(Events of Saturday April 11th, blogged Tuesday evening April 14th)
Woke up cold and in a foul mood. Had bad dreams that lingered and left me homesick, grumpy, and over the Grand Canyon. We had stayed an extra night and it was time to move on. Maybe the drive would clear my head. It sure seemed to clear out Annie’s. We passed red sandstone mesas and flat scrubby deserts and… what’s this?? BOAT STORAGE?? Where the heck have we gotten to now??
We were in Page, Arizona, very near Lake Powell I came to learn, and the site of an amazing looking place I’d stumbled upon on one of those “25 Places You Have to Visit Before You Die” lists that are always circulating on FaceBook: Antelope Canyon. Antelope Canyon (so named because hundreds of years ago antelope actually used to roam these parts) is what is known as a slot canyon- a canyon formed by the pressure of water rushing through rock which causes it to become very narrow and deep. Like a slot! This canyon is located on Navajo land, and so can only be visited on a guided tour.
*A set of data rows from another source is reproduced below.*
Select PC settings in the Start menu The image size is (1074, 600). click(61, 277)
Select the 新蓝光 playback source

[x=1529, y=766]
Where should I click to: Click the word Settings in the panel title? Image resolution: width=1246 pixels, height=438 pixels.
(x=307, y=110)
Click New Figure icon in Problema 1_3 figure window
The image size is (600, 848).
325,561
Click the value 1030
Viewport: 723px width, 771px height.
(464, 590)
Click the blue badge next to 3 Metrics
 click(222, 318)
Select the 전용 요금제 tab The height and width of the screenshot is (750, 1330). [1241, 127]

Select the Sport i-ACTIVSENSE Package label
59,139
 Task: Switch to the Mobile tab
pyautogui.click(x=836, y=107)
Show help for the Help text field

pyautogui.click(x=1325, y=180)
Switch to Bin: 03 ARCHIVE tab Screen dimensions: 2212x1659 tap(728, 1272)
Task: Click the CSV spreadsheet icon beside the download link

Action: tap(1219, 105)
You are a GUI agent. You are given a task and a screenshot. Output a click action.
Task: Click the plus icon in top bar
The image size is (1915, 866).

Traveling with Annie brings many rewards, but it also brings many complications. Balancing her needs/safety/comfort against mine can sometimes be a challenge. For instance, when I’m driving all day, she’s resting. So when I’m done driving and want to rest, I often need to exercise her instead. Also, there are a lot of places I want to go that she can’t, and I have to decide if the issues caused by leaving her alone are worth what I will potentially get out of the activity. Most of the National Parks we’ve visited have had fun looking hikes I would have enjoyed, but knowing how much Annie also enjoys hikes, it doesn’t seem fair to go on one without her. Leaving her briefly for shopping or restaurants is easier to justify. I digress, because Annie wasn’t going to be allowed to come into the canyon with me. And the weather was just a touch warmer than I like it to be to leave her in the van. The canyon guide offered me some local kennel options, but honestly, she would be so distraught if I plonked her down in a strange cage and left her somewhere totally foreign that the emotional damage would likely outweigh any discomfort she might encounter in a warm van, with windows halfway down and a huge water bowl. This canyon was a once in a lifetime thing, so I found the biggest, shadiest tree I could and bit the bullet.
And it was mind blowing! Seriously-you NEED to visit this place! It doesn’t look like much from the outside…
But inside…. whoooaaahhhh. It’s a twisty, turny, crazy maze with light shining through at funky angles and illuminating all the striations and colors on the walls.
And then we had this brilliant Navajo guide who knew all the best camera angles and settings to get the coolest shots. In this one, if you focus on the brightest light patches at the center, it resembles a twisting candlestick with a flame shooting off to the right at the top of it.
In this one, the shadow outlines the form of an illuminated bear.
Here we have a heart. Seriously, it started to get to the point where I was like “could we just focus on how cool the canyon is and enough with making sure all 14 of us get a wacky shot around every corner?”
My attempt at a personal photo alongside of his. I look even more stoned in his.
This one did kinda blow my mind though. It looks like I’m holding a lit torch!
It was so magical in there and so unlike anywhere I’ve ever been and just stunning. There were also spots with fabulous acoustics that could make your voice do crazy things and markings where whirlpools had formed and odd tree limbs stuck in crevices that he could date to the month and year, but none of those make good photos.
And, spoiler alert, Annie was just fine and none the worse for wear after two hours on her own.
Just around the corner from Antelope Canyon is another amazing spot that the interwebs alerted me to – Horseshoe Bend. It’s basically just a bend in the, say it with me now, Colorado River (previously spotted by my campsite in Moab and forming the Grand Canyon), but it’s carved out this huge lump in the middle that is just stunning to look at. Of course, first there’s a mile long walk in the hot sun to reach it (Was I really freezing under layers of blankets just this morning?)
Phenomenally breathtaking. The water is an insane greenish blue, it’s just beyond. You also have to get super close to the really uneven rocky ledge to get anything close to a proper photograph, so it’s a bit unnerving. If the weather had been cooler and I had been less tired from the day it would have been a perfect spot for a picnic.
Did I mention that the mile walk in the hot sun to get there was DOWNhill? Which means UPhill alllll the way back. Ugh.